La Historia se repite
En diferentes entradas escribí aquí:
- que los funcionarios son muy importantes en cualquier Administración, léase estatal, autonómica o local, porque, al haber accedido a sus puestos a través de un sistema basado en los conocidos principios de igualdad, mérito, capacidad y publicidad, se presume el ejercicio de sus tareas de una manera imparcial e independiente, al margen por completo de las intenciones políticas de turno;
- que, tras la transición democrática, el poder político decidió “asaltar” la Administración introduciendo poco a poco al empleado laboral hasta generalizarlo, arremetiendo insistentemente contra el funcionario con mecanismos tales como el reparto de importantes cantidades de dinero por productividad mediante criterios subjetivos o la ausencia de una auténtica evaluación del desempeños, por poner solo dos ejemplos, y recompensando al funcionario afecto al partido en el poder, premiándolo con excesiva protección cuando accede a la política (mochilas retributivas, reservas de puestos de trabajo sine die, etc., etc.); y
- que paralelamente, con la llegada de la democracia, se generalizó la figura de los “eventuales” o enchufados, una especie de híbridos entre el funcionario propiamente dicho y el empleado laboral, dado que tanto su nombramiento como su cese son totalmente discrecionales, siendo éste personal el que está copando los puestos de libre designación hasta entonces reservados a los altos funcionarios.
Esta progresiva “desfuncionarización” de la Administración, en mi modesta opinión, no tuvo más finalidad que la de lograr una masa clientelar y de votos cautivos que hubiera sido prácticamente imposible de conseguir con los funcionarios propiamente dichos debido precisamente a sus presumidas imparcialidad e independencia.
Pero se me olvidó aclarar entonces que esto no fue siempre así, pues uno de los grandes problemas de la Administración decimonónica fue el de las denominadas “cesantías”, que consistían en que con cada cambio de Gobierno se producía el cese y recambio de todos los funcionarios públicos o, más gráficamente, acarreaba el “asalto” a la función pública por parte de los seguidores del partido político vencedor, hasta que se tomó la decisión de eliminarlas, lo que no fue fácil, pues a los partidos les costó desprenderse de este sistema de “botín” que les garantizaba que, durante los años que estuvieran en el poder, la Administración y otros poderes del Estado estarían a su entera disposición, tanto si los utilizaban para perseguir el bien común como si los dedicaban a satisfacer intereses de partido o personales.
De ahí que ahora sostenga que, habiendo transcurrido poco mas de un siglo desde la completa desaparición de las “cesantías”, lamentablemente la situación poco a poco va asimilándose a la existente entonces: el poder político quiere manipular a su antojo la función pública.

● **Datos aportados**:

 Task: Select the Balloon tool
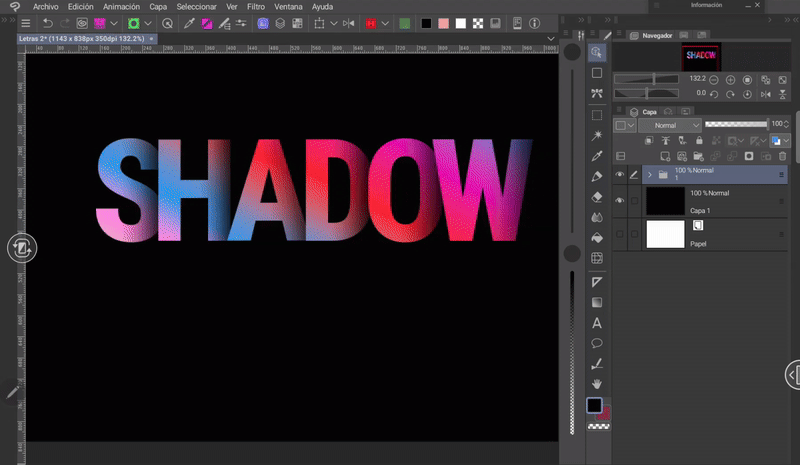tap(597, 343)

...

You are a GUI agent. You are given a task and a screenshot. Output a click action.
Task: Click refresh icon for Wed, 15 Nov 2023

● **Ejercicios**:
(a) Copia del texto sobre los funcionarios todo lo que va desde "De ahí que ahora" hasta "la función pública.", y sustituye "antojo" por "capricho".
(b) Indica si cada afirmación coincide con el texto sobre los funcionarios, respondiendo sí o no y citando las palabras del texto que lo deciden: (i) La eliminación de las cesantías resultó fácil. (ii) El nombramiento y el cese de los eventuales son discrecionales. (iii) En la Administración decimonónica, cada cambio de Gobierno suponía el cese de todos los funcionarios públicos.
Estos datos provienen de una fuente distinta.

● **Respuestas por ejercicio**:
(a)
De ahí que ahora sostenga que, habiendo transcurrido poco mas de un siglo desde la completa desaparición de las “cesantías”, lamentablemente la situación poco a poco va asimilándose a la existente entonces: el poder político quiere manipular a su capricho la función pública.

(b)
(i) No: "lo que no fue fácil".
(ii) Sí: "tanto su nombramiento como su cese son totalmente discrecionales".
(iii) Sí: "con cada cambio de Gobierno se producía el cese y recambio de todos los funcionarios públicos".